コラム

故人の預貯金

 故人が遺言を残さないまま死亡した場合、または、遺言があっても預貯金を誰が相続するかを明確に指定していなかった場合に、故人の預貯金を相続人が引き出すことができるかという問題があります。問題になる代表的な場面は、「故人の入院費用の支払いやお葬式を出さなければならないけれども、まとまったお金が手元にない。故人の預貯金からおろせないか?」「固定資産税を払わなければならないが、故人の預貯金から払えるか?」「今まで故人の財産から必要な生活費をいつも受け取っていた。遺産分割協議がまとまるまで故人の預貯金をあてにできるのか?」といった場面です。

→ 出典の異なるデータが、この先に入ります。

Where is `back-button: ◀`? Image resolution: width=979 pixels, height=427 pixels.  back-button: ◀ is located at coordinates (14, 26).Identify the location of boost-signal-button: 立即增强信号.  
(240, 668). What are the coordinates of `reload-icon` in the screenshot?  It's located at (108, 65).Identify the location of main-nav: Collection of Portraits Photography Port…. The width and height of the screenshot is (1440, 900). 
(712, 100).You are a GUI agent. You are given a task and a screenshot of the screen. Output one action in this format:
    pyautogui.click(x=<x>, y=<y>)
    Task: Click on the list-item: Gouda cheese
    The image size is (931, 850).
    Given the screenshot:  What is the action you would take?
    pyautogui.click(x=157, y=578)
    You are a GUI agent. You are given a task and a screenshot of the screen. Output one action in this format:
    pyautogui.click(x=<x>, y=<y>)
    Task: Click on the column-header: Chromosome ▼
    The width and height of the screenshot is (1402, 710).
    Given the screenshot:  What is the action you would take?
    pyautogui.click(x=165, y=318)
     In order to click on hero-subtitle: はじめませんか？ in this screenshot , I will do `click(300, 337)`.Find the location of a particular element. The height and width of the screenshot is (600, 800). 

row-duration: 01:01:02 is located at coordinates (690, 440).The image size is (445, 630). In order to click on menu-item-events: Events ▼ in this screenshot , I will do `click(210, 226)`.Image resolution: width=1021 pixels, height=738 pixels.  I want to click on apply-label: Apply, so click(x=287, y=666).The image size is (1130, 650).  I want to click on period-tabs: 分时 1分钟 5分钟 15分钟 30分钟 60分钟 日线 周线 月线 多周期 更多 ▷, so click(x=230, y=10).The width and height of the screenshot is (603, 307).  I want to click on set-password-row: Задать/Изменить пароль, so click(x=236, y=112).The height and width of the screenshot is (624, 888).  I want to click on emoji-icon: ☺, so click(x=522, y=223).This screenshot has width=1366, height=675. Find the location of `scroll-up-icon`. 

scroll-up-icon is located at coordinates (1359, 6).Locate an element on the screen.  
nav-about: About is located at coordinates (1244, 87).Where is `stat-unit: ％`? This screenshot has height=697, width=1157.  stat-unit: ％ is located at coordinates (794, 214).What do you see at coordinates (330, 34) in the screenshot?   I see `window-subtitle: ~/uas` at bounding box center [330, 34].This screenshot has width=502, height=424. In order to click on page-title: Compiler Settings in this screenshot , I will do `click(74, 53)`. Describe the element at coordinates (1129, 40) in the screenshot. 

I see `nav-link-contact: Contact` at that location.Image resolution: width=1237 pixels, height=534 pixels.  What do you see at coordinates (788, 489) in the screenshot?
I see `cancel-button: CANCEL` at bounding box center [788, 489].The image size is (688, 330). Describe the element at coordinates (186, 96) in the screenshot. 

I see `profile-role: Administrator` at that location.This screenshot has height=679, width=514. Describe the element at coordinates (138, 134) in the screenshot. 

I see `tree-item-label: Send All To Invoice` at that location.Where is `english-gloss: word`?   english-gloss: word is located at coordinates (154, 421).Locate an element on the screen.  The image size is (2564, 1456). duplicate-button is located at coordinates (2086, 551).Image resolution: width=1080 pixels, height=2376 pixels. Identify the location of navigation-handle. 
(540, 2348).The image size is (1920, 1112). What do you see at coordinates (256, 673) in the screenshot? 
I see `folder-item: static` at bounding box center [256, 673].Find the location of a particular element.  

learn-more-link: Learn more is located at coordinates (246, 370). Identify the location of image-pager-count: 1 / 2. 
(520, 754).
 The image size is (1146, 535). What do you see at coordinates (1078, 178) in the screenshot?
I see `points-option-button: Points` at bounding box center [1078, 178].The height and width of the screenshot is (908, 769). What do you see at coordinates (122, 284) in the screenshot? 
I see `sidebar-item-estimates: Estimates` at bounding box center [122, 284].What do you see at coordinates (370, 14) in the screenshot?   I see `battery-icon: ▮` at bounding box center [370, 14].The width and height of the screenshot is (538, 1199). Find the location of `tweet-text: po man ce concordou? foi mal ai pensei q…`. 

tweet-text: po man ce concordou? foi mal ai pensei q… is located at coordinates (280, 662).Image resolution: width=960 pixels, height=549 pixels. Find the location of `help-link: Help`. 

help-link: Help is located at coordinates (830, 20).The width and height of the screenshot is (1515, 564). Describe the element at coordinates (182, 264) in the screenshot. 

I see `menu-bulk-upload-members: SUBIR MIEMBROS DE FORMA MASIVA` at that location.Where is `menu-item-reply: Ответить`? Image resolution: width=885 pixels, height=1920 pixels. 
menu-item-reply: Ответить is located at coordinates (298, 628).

 昨年12月、この問題について重要な判例の変更がありました。従来は「故人の預貯金は、故人の死亡と同時に各相続人の相続分に応じて相続人に分割帰属する」と判示されていましたが、昨年末の判例は従来の考え方を改めて「故人の預貯金は、故人の死亡と同時に各相続分に分割帰属されない」と判示したのです。このような判例変更を行った理由として、相続財産が幅広く存在していた方が遺産分割をより公平に行うことができることなどが挙げられています。

 さて、ここで冒頭に例示した場面に戻ります。従来は各相続人からの法定相続分の範囲での預貯金の引き出し要求に応じていた金融機関は、この判例変更によって、原則的に各相続人からの引き出し要求に応じる必要がないということになったのです。なぜなら、仮に引き出し要求に応じたあと、相続人間で引き出しについてトラブルが生じた場合、金融機関は二重払いのリスクを負うことになるからです。

 もっとも、このような不都合は我々一般市民にとって重大な事態でありますので、金融機関もある程度柔軟に引き出し要望に対応をしていくものと考えられます。しかし、個別の事情によっては、例えば葬儀費用が多額である場合や、生活費を受け取っていた相続人が故人の配偶者ではない場合など、相続人に納得していない人がいることもありうるケースの場合は、金融機関が引き出しに応じないことも十分にあり得ます。

 この問題の根本的な解決については新たな法律の制定が待たれるところですが、金融機関との交渉に苦慮する場合は、ぜひ、弁護士にご相談ください。